## Prompt
Put every line of the material below into a numbered list, skipping blank lines and leaving out the pictures.

## Information shown
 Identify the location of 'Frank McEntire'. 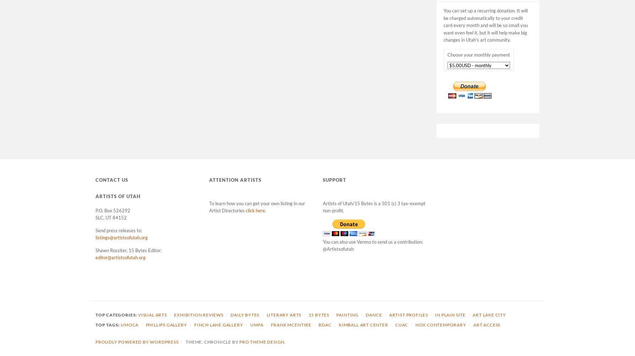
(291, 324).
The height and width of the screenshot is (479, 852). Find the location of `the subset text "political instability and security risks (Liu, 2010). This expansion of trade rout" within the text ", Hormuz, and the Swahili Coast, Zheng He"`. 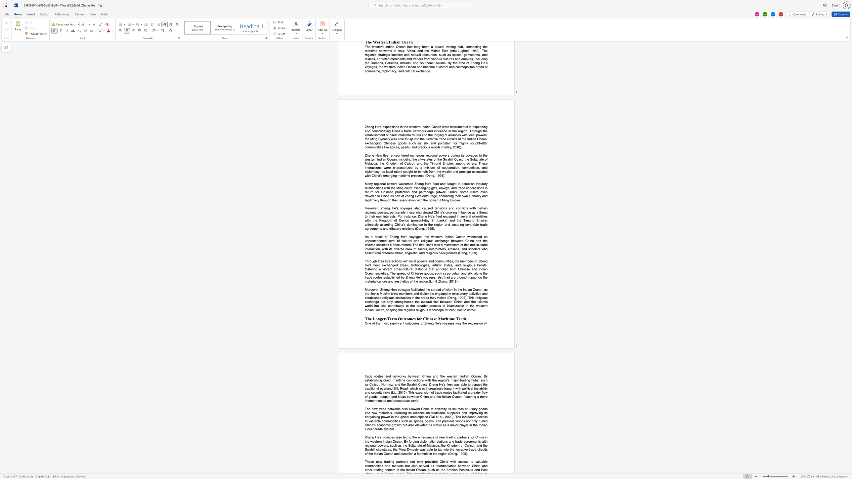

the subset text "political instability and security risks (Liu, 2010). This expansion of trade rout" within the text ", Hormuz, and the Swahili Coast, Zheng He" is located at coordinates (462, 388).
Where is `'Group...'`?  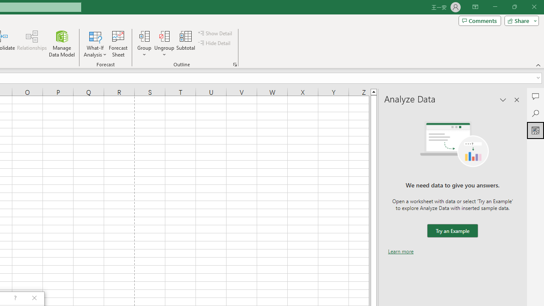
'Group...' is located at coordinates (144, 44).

## Problem solution
1.  Identify the location of 'Frank McEntire'. 
2. (291, 324).
3. The height and width of the screenshot is (479, 852). Find the location of `the subset text "political instability and security risks (Liu, 2010). This expansion of trade rout" within the text ", Hormuz, and the Swahili Coast, Zheng He"`. 
4. the subset text "political instability and security risks (Liu, 2010). This expansion of trade rout" within the text ", Hormuz, and the Swahili Coast, Zheng He" is located at coordinates (462, 388).
5. Where is `'Group...'`?  
6. 'Group...' is located at coordinates (144, 44).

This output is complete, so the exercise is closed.